The unquestioning respect—possibly what may be called the reverence—for human learning, therefore, must be submitted to. The assertion is that Scripture itself must be subject to the interpretation of human understanding.

This process of interpreting the Bible is called “hermeneutics,” defined as “the study of the methodological principles of interpretation (as of the Bible).”5 It might be observed that hermeneutics applies also to one’s approach to science. How should one interpret what one learns from scientific research? More and more often, in today’s culture, the reader of science employs an emphasis in hermeneutic that shifts ultimate authority from Scripture to science.

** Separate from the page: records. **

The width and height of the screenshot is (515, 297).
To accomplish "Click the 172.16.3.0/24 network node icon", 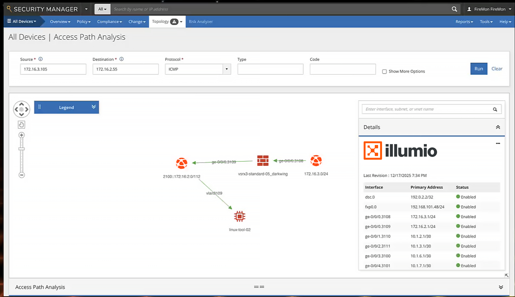I will (316, 161).
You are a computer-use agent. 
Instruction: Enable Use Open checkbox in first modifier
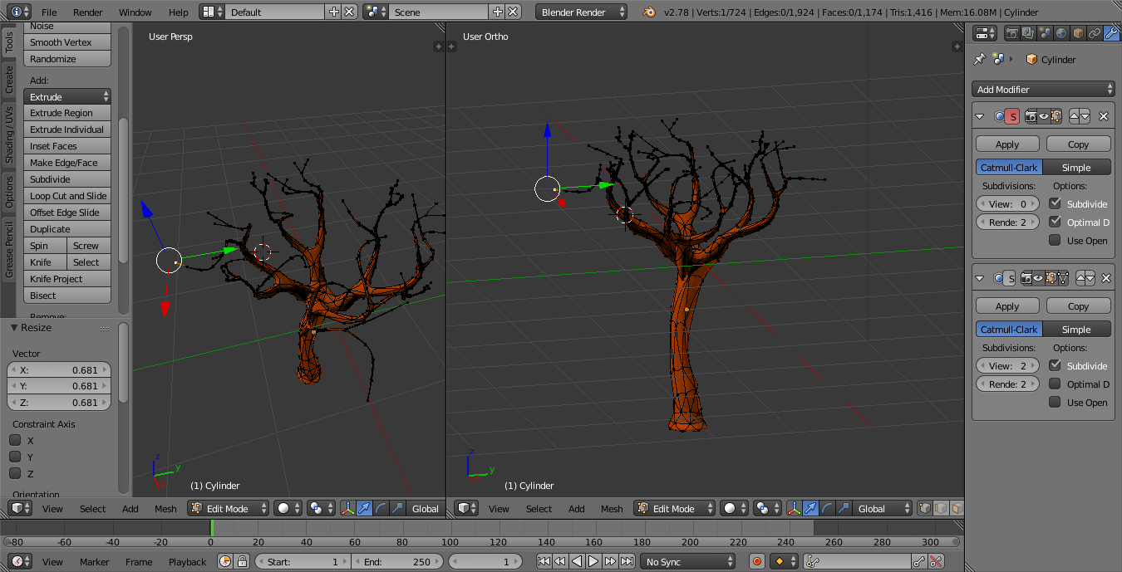(x=1055, y=241)
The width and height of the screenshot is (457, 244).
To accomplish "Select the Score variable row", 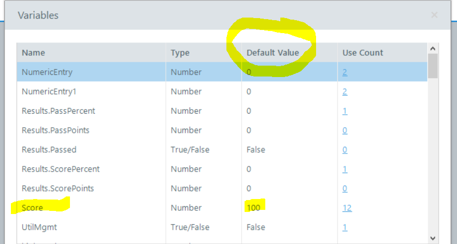I will coord(32,208).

It is true that Ellen G. White wrote of “the harmony of science and Bible religion.”But she cautions against “men of learning . . . [who] may publish with pen and voice the best results of their reasoning; but they grasp only an item of the work of God, and in their shortsightedness, calling it science, they exalt it above the God of science.”7

Yet Jesus Himself—and each of the writers of the New Testament—assumed and asserted the Genesis account of Creation as a literal, seven-day week in which God spoke, verbatim, our universe into existence where there was nothing before.

In fact, these writers of the New Testament were fully aware of the revolutionary quality of Scripture as they knew it—the Old Testament—from the learning of their time. Peter, one of the original Twelve, asserted that the message of Christianity, which certainly included the basic concept of Christ as the Initiator of Creation itself, reflected no “cleverly devised myths” (2 Peter 1:16).

And the apostle Paul, probably the most erudite writer of the New Testament, one who was keenly aware of the bewildering diversity of worldviews in which the people of his time were immersed, directly addressed the possible discrepancy between faith and learning. At the beginning of his Letter to the Romans, the very center of the world of education at that time, he laid out the proper foundation for the connection between faith and learning by referring back to Creation itself: “The wrath of God is revealed from heaven against all ungodliness and wickedness of those who by their wickedness suppress the truth. For what can be known about God is plain to them, because God has shown it to them. Ever since the creation of the world his eternal power and divine nature, invisible though they are, have been understood and seen through the things he has made. So they are without excuse” (Rom. 1:18–20).

A close and thorough re-examination of the writings of the New Testament disclose the consistent affirmation—implicitly and explicitly—that “in the beginning God created . . .”

 

NOTES AND REFERENCES

1. The Week (February 21, 2020): 19.

2. See https://www.christianitytoday.com/ct/2020/january-web-only/genealogical-adam-eve-evolution-joshua-swamidass.html?utm_source=booksandculture-html&utm_medium=Newsletter&utm_term=13416197&utm_content=695527730&utm_campaign=email.

3. Ibid.

4. All Scripture references in this column are quoted from The New Revised Standard Version of the Bible.

5. See https://www.merriam-webster.com/dictionary/hermeneutic.

6. Testimonies for the Church, 4:274.

7. Counsels to Parents, Teachers, and Students, 423.